GIVEN PASSAGE:
%%

Believe it or not as a dentist some of the most trying and emotional experiences I’ve had to help with are when people bring in their aging parents to help with their dental problems.
Many things come in to play in these tough scenarios. The parents might have health issues that are contributing to dental problems. Things like dry mouth and the after affects of radiation treatment might leave them with less salivary flow and the resulting cavities. Perhaps they have gone through a period of neglect. Maybe older, extensive dental work is timing out leaving them to have to consider major changes in their teeth. And the toughest of all is when the aging patients might be losing their mental faculties.
How do we handle this?
Same as everything else.
We start with a comprehensive exam to come up with the various options and make sure that everybody understands the advantages and disadvantages of each choice.
No pressure. No judgement.
Once again, same as all patients, we ask if there is a timeline they would like to assume and a budget they would like to stay within.
From here we can come up with the plan that is best for them, based on their values, not ours.
Treatment might range from just a cleaning and a few fillings to a more involved treatment plan.
Quite often their treatment might include removable pieces. We still do a lot of partial dentures and even full dentures for our patients. There are a lot of people that have situations involving lost teeth that prefer these traditional options. Their advantages are dentures. We can restore several areas with one device; they can be done quickly and are usually the most affordable solution.

%%

INFORMATION SUPPLIED:

%%

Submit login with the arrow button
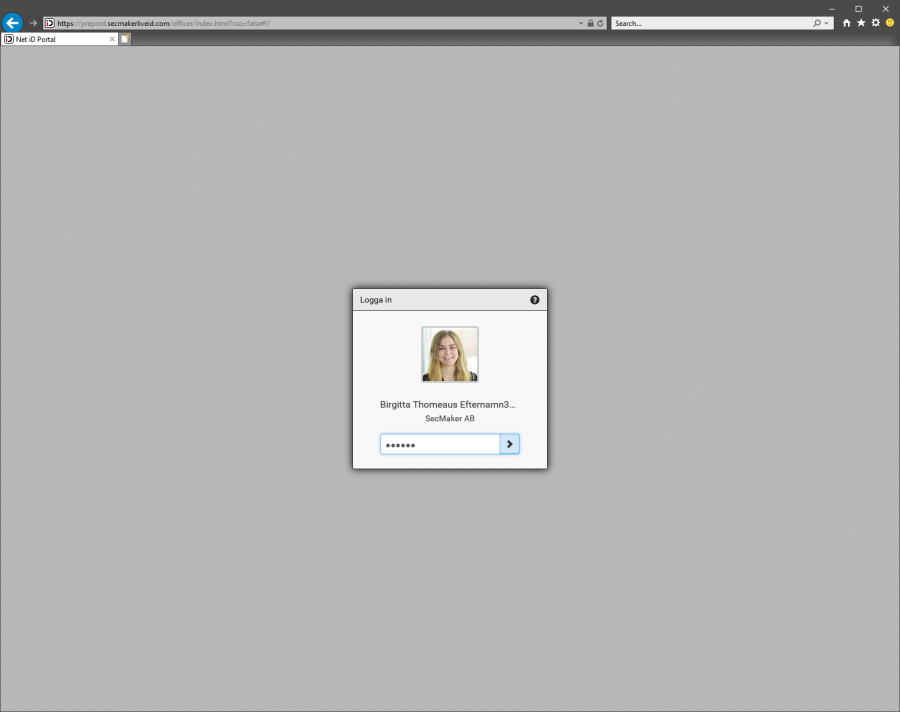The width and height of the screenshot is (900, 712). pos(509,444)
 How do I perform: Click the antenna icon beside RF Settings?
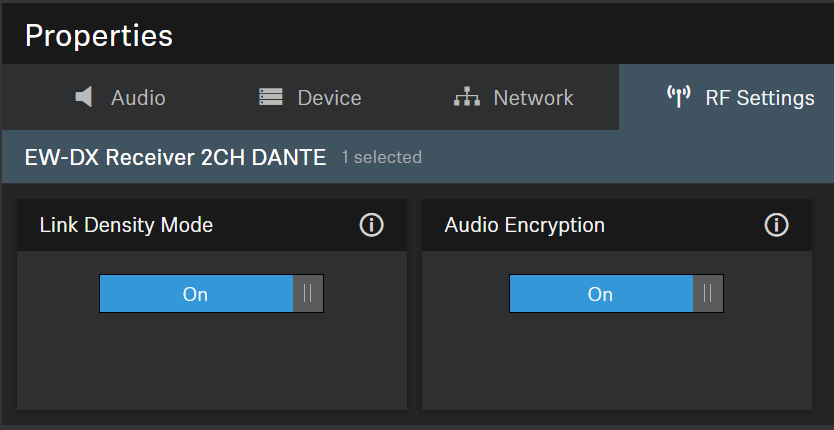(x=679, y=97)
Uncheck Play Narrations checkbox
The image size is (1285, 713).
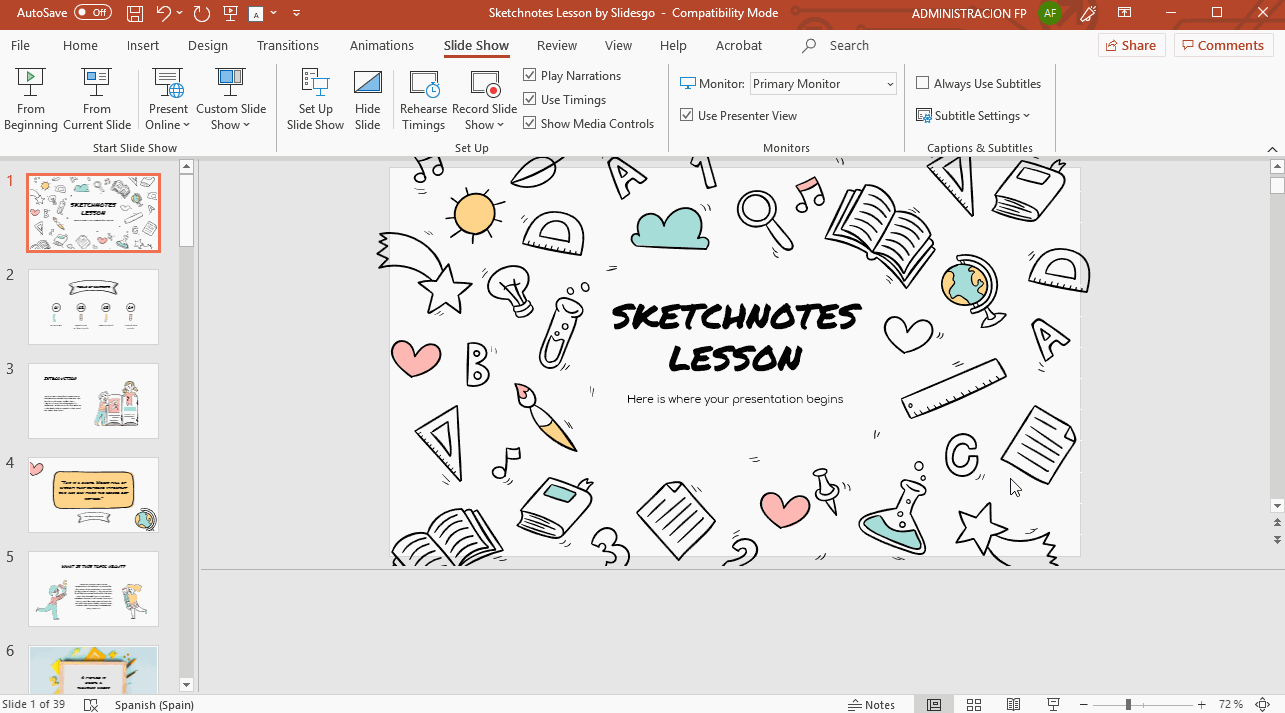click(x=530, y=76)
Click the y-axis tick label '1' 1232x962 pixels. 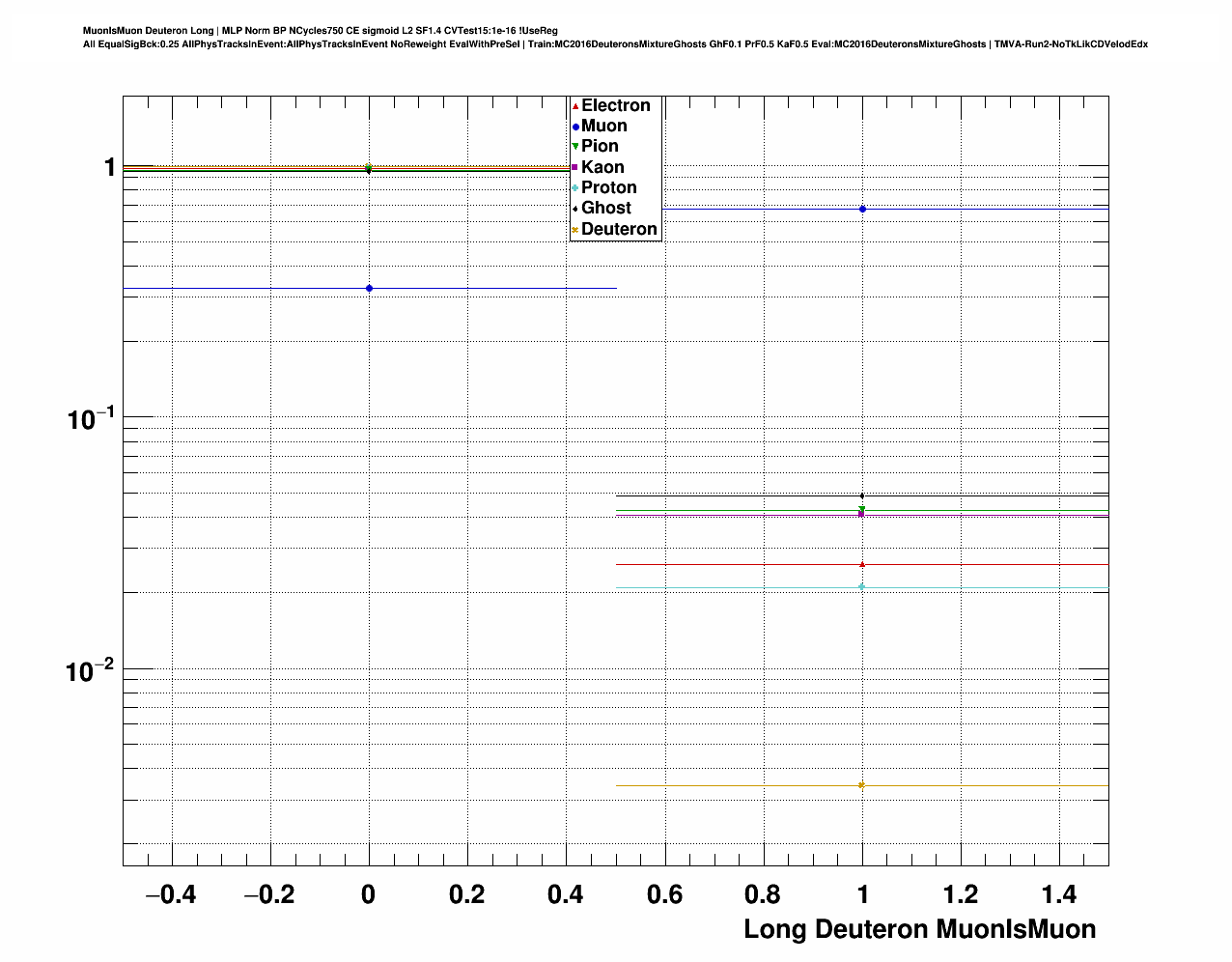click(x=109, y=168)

%%
%%

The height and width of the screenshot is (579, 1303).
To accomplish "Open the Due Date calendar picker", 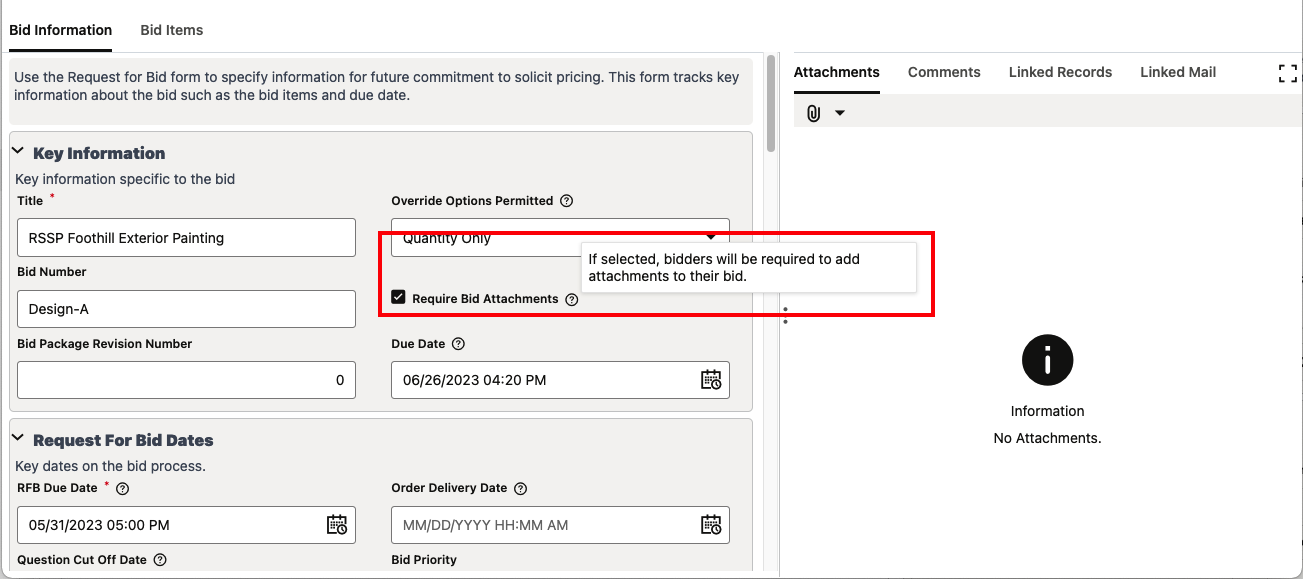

%%

ACTIVITIES:
1. Recast the paragraph beginning "Many things come in to play" from the passage on dental care for aging parents as a short bulleted list that keeps its main facts.
2. Write the next part of the passage on dental care for aging parents, picking up after its final sentence.
The listing comes from a source separate from the passage on dental care for aging parents.

PER-TASK OUTPUTS:
1.
Several factors can complicate these cases:
- Health issues that contribute to dental problems, such as dry mouth or the aftereffects of radiation treatment, which reduce salivary flow and lead to cavities
- A past period of neglect
- Older, extensive dental work wearing out, forcing major changes to the teeth
- Hardest of all, the patient losing mental faculties

2.
Whereas they might be less cutting-edged prosthetics there have been many advances in dental dentures. There are softer, more flexible and comfortable acrylics available now. Another huge innovation is the use of digital scans to make even more precise and patients don’t have to go through the uncomfortable impressions.
Of course, dental implants service have been a total game-changer for many patients. From single tooth replacement to restoring one side, an entire arch or the whole mouth. One might be surprised to know how many people in their 80’s and older have felt this was their best option and have loved the confidence, ease, comfort and esthetics. It is not uncommon for us to hear, “I finally got the great smile that I’ve wanted my whole life!”
But I’d like to circle back to the magic that allows all of this to happen. Taking the time to listen to our patients and finding what all their (parents’ and their children’s) needs and wants are and then addressing them.
They know that we take the time to listen to them and value their top concerns. This is the first step in gaining trust and quickly many issues that could have been barriers to treatment will fall like dominoes and suddenly before us we find willing, excited people looking forward to the solutions they’ve been seeking.